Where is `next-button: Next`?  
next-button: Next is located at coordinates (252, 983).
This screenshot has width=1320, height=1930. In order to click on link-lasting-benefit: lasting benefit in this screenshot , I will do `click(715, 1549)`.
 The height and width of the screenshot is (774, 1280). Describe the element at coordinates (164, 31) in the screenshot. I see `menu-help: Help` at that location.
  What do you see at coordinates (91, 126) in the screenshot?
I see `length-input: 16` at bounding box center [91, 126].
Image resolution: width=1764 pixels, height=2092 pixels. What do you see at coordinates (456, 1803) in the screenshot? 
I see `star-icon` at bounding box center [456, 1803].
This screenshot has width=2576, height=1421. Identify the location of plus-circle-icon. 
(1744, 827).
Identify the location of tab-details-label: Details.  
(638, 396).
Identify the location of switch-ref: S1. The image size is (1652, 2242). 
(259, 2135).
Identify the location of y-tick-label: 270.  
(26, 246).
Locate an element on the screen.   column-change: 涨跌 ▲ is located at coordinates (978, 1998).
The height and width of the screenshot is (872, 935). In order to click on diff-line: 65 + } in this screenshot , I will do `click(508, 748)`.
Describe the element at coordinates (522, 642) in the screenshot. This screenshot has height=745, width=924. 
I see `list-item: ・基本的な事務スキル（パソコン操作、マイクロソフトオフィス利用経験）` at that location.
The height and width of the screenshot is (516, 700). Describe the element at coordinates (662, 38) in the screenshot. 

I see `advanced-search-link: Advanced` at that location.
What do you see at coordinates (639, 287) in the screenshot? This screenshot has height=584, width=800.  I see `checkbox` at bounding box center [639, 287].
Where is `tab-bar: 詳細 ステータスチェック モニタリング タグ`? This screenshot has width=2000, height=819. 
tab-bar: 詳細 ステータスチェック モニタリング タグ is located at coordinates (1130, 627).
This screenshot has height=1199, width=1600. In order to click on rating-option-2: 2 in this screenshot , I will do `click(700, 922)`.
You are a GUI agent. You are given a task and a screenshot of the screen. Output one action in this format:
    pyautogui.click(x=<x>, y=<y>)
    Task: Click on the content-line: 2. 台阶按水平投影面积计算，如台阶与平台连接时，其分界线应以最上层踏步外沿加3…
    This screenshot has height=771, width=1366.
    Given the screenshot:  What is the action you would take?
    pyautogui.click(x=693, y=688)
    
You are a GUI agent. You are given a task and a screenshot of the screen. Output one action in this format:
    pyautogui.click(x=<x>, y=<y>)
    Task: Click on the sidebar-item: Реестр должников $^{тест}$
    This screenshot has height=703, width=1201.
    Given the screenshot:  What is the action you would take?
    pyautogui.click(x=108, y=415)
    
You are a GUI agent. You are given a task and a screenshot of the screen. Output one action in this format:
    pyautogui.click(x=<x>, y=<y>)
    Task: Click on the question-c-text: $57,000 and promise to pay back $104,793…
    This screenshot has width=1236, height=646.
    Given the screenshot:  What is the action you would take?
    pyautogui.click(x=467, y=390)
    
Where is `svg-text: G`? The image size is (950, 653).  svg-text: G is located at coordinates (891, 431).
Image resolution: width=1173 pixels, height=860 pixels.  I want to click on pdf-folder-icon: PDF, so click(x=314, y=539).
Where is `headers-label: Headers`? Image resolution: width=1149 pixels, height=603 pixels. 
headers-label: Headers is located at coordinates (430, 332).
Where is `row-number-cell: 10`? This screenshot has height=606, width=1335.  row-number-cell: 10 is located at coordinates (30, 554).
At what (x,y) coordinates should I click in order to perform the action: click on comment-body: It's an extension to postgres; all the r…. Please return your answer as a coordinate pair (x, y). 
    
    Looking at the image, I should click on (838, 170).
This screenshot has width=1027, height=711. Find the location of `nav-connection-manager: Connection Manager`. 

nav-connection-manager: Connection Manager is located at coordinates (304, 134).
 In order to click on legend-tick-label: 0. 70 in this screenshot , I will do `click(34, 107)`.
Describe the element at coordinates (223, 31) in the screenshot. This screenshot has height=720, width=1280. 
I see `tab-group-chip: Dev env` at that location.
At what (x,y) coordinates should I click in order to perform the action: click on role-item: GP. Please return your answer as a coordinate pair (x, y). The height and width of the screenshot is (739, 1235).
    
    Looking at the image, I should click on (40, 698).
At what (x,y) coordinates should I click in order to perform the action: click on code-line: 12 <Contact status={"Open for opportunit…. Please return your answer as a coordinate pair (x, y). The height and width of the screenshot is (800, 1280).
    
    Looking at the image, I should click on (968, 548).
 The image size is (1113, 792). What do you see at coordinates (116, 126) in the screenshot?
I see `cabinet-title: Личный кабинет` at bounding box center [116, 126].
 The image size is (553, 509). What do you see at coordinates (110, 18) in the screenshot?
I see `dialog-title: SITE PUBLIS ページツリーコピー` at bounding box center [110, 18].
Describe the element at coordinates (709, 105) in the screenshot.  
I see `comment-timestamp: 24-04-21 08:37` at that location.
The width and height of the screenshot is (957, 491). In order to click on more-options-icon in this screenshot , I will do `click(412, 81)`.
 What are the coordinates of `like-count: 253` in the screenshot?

_ _ _ _ _ _ _

#### Activity:
Could you copy out all of the material above word for word?

#### Result for this exercise:
Where is `next-button: Next`?  
next-button: Next is located at coordinates (252, 983).
This screenshot has width=1320, height=1930. In order to click on link-lasting-benefit: lasting benefit in this screenshot , I will do `click(715, 1549)`.
 The height and width of the screenshot is (774, 1280). Describe the element at coordinates (164, 31) in the screenshot. I see `menu-help: Help` at that location.
  What do you see at coordinates (91, 126) in the screenshot?
I see `length-input: 16` at bounding box center [91, 126].
Image resolution: width=1764 pixels, height=2092 pixels. What do you see at coordinates (456, 1803) in the screenshot? 
I see `star-icon` at bounding box center [456, 1803].
This screenshot has width=2576, height=1421. Identify the location of plus-circle-icon. 
(1744, 827).
Identify the location of tab-details-label: Details.  
(638, 396).
Identify the location of switch-ref: S1. The image size is (1652, 2242). 
(259, 2135).
Identify the location of y-tick-label: 270.  
(26, 246).
Locate an element on the screen.   column-change: 涨跌 ▲ is located at coordinates (978, 1998).
The height and width of the screenshot is (872, 935). In order to click on diff-line: 65 + } in this screenshot , I will do `click(508, 748)`.
Describe the element at coordinates (522, 642) in the screenshot. This screenshot has height=745, width=924. 
I see `list-item: ・基本的な事務スキル（パソコン操作、マイクロソフトオフィス利用経験）` at that location.
The height and width of the screenshot is (516, 700). Describe the element at coordinates (662, 38) in the screenshot. 

I see `advanced-search-link: Advanced` at that location.
What do you see at coordinates (639, 287) in the screenshot? This screenshot has height=584, width=800.  I see `checkbox` at bounding box center [639, 287].
Where is `tab-bar: 詳細 ステータスチェック モニタリング タグ`? This screenshot has width=2000, height=819. 
tab-bar: 詳細 ステータスチェック モニタリング タグ is located at coordinates (1130, 627).
This screenshot has height=1199, width=1600. In order to click on rating-option-2: 2 in this screenshot , I will do `click(700, 922)`.
You are a GUI agent. You are given a task and a screenshot of the screen. Output one action in this format:
    pyautogui.click(x=<x>, y=<y>)
    Task: Click on the content-line: 2. 台阶按水平投影面积计算，如台阶与平台连接时，其分界线应以最上层踏步外沿加3…
    This screenshot has height=771, width=1366.
    Given the screenshot:  What is the action you would take?
    pyautogui.click(x=693, y=688)
    
You are a GUI agent. You are given a task and a screenshot of the screen. Output one action in this format:
    pyautogui.click(x=<x>, y=<y>)
    Task: Click on the sidebar-item: Реестр должников $^{тест}$
    This screenshot has height=703, width=1201.
    Given the screenshot:  What is the action you would take?
    pyautogui.click(x=108, y=415)
    
You are a GUI agent. You are given a task and a screenshot of the screen. Output one action in this format:
    pyautogui.click(x=<x>, y=<y>)
    Task: Click on the question-c-text: $57,000 and promise to pay back $104,793…
    This screenshot has width=1236, height=646.
    Given the screenshot:  What is the action you would take?
    pyautogui.click(x=467, y=390)
    
Where is `svg-text: G`? The image size is (950, 653).  svg-text: G is located at coordinates (891, 431).
Image resolution: width=1173 pixels, height=860 pixels.  I want to click on pdf-folder-icon: PDF, so click(x=314, y=539).
Where is `headers-label: Headers`? Image resolution: width=1149 pixels, height=603 pixels. 
headers-label: Headers is located at coordinates (430, 332).
Where is `row-number-cell: 10`? This screenshot has height=606, width=1335.  row-number-cell: 10 is located at coordinates (30, 554).
At what (x,y) coordinates should I click in order to perform the action: click on comment-body: It's an extension to postgres; all the r…. Please return your answer as a coordinate pair (x, y). 
    
    Looking at the image, I should click on (838, 170).
This screenshot has width=1027, height=711. Find the location of `nav-connection-manager: Connection Manager`. 

nav-connection-manager: Connection Manager is located at coordinates (304, 134).
 In order to click on legend-tick-label: 0. 70 in this screenshot , I will do `click(34, 107)`.
Describe the element at coordinates (223, 31) in the screenshot. This screenshot has height=720, width=1280. 
I see `tab-group-chip: Dev env` at that location.
At what (x,y) coordinates should I click in order to perform the action: click on role-item: GP. Please return your answer as a coordinate pair (x, y). The height and width of the screenshot is (739, 1235).
    
    Looking at the image, I should click on (40, 698).
At what (x,y) coordinates should I click in order to perform the action: click on code-line: 12 <Contact status={"Open for opportunit…. Please return your answer as a coordinate pair (x, y). The height and width of the screenshot is (800, 1280).
    
    Looking at the image, I should click on (968, 548).
 The image size is (1113, 792). What do you see at coordinates (116, 126) in the screenshot?
I see `cabinet-title: Личный кабинет` at bounding box center [116, 126].
 The image size is (553, 509). What do you see at coordinates (110, 18) in the screenshot?
I see `dialog-title: SITE PUBLIS ページツリーコピー` at bounding box center [110, 18].
Describe the element at coordinates (709, 105) in the screenshot.  
I see `comment-timestamp: 24-04-21 08:37` at that location.
The width and height of the screenshot is (957, 491). In order to click on more-options-icon in this screenshot , I will do `click(412, 81)`.
 What are the coordinates of `like-count: 253` in the screenshot?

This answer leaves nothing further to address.